WHAT TO WORK ON
Rewrite everything from the line containing "Identify the location of developing themes." down to the line containing "What do you see at coordinates (1174, 450)" in the records below as a JSON list of strings, one string per line, leaving out blank lines.

━━━━━ AVAILABLE RECORDS ━━━━━

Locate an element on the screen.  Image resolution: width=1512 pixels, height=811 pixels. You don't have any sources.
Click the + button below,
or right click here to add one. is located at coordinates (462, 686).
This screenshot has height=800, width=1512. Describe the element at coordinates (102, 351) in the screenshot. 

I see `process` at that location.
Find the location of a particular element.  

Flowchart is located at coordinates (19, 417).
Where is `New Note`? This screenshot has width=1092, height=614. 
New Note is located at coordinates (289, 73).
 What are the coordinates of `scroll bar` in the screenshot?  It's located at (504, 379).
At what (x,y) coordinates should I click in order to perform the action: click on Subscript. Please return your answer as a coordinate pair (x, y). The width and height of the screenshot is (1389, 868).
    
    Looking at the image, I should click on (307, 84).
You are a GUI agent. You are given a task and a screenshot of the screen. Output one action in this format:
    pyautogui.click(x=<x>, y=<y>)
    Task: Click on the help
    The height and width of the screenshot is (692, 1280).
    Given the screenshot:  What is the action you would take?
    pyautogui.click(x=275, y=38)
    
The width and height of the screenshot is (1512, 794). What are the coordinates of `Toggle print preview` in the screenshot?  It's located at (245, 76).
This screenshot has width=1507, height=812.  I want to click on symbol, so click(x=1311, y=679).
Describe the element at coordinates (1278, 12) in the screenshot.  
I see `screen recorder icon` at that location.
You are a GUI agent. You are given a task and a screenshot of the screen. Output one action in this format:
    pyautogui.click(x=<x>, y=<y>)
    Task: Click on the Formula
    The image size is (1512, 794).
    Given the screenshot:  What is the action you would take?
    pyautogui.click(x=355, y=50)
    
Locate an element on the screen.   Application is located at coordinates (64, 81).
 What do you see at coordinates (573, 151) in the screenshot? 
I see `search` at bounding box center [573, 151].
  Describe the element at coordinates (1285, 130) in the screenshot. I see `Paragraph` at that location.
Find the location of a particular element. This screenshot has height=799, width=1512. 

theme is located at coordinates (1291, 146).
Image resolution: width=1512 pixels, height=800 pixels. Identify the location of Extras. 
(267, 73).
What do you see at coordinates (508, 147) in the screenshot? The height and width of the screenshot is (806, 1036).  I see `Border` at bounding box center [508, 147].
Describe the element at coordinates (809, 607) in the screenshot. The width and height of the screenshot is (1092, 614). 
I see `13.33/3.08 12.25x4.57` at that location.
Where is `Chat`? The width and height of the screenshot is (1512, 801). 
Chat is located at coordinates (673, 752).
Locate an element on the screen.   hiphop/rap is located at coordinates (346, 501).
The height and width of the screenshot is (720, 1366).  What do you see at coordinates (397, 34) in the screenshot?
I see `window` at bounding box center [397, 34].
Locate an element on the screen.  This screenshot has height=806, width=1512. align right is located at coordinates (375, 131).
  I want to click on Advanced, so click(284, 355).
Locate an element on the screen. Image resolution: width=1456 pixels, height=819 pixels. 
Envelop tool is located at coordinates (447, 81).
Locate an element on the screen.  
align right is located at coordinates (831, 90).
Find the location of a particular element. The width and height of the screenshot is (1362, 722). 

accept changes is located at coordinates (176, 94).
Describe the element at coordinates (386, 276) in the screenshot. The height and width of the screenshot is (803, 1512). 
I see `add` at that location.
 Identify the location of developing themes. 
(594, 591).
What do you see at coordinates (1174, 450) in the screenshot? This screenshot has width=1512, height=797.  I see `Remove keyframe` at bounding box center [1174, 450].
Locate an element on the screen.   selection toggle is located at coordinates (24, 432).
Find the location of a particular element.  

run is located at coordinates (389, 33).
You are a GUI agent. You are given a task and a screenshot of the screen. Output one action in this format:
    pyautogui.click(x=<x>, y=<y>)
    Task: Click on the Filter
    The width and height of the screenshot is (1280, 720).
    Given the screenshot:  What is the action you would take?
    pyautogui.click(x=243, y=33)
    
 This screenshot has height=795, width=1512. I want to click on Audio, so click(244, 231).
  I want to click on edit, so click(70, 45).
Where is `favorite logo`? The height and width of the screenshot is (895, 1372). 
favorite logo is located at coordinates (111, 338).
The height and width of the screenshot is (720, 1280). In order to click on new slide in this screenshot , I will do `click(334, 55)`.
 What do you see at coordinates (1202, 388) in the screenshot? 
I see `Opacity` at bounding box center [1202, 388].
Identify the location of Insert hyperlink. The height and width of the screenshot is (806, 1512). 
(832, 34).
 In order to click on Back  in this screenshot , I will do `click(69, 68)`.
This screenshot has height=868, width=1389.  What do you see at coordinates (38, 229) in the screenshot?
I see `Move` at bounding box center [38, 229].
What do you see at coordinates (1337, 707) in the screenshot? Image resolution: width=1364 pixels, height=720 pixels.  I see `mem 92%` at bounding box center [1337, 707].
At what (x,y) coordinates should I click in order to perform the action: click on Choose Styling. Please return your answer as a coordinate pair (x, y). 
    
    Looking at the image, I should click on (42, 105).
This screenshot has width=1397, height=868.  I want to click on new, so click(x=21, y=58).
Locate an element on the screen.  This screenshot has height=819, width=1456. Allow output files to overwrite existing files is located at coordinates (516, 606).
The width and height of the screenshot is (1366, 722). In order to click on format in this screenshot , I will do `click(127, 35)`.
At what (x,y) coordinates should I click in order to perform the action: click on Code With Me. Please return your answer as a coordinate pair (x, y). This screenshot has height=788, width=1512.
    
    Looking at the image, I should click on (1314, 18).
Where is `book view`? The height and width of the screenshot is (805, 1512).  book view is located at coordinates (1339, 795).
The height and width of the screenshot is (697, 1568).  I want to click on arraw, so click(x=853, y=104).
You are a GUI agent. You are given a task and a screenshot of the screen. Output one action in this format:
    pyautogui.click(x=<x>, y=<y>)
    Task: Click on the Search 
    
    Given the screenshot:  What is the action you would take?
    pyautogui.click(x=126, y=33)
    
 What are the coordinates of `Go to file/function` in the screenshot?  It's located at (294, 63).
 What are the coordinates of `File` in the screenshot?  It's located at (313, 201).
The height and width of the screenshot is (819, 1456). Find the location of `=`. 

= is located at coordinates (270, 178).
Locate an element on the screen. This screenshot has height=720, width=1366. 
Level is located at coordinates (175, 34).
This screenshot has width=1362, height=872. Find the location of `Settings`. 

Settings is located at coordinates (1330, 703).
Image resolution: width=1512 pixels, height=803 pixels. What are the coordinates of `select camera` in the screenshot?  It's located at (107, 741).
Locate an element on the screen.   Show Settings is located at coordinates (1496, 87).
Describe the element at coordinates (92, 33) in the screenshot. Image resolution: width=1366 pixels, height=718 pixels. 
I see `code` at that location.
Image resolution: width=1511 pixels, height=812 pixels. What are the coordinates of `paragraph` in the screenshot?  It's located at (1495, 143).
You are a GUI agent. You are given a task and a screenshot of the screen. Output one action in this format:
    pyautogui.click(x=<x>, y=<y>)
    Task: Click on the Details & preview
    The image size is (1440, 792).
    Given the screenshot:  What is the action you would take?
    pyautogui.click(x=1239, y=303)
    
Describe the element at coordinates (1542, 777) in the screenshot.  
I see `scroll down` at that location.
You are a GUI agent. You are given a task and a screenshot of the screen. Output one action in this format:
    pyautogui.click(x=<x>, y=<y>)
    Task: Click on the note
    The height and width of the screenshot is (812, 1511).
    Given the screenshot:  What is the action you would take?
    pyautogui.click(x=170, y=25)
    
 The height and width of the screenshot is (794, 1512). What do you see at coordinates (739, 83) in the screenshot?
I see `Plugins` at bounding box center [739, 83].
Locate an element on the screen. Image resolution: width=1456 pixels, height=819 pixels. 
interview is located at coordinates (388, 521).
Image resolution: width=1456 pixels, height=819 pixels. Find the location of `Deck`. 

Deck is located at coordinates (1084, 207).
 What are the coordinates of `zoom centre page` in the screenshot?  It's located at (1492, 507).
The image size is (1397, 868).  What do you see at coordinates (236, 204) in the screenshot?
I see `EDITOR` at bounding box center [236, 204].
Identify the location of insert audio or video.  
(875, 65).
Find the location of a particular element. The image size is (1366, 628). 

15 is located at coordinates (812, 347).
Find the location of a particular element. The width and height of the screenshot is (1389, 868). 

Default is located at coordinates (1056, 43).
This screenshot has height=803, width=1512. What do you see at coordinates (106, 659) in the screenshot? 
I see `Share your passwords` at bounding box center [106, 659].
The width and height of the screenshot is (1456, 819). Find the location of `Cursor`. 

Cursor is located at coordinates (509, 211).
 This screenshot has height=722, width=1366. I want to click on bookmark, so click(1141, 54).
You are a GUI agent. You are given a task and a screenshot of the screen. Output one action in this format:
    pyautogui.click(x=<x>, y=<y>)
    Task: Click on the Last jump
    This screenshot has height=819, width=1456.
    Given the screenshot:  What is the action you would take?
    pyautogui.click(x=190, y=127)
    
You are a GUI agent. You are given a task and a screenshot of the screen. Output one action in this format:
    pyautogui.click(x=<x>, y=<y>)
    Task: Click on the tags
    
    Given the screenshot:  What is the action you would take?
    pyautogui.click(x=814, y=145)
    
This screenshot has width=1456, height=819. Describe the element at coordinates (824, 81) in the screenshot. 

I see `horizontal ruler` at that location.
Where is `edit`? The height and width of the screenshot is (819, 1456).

━━━━━

SOLUTION FOR THIS EXERCISE
[
  " Identify the location of developing themes. ",
  "(594, 591).",
  "What do you see at coordinates (1174, 450) in the screenshot? This screenshot has width=1512, height=797.  I see `Remove keyframe` at bounding box center [1174, 450]."
]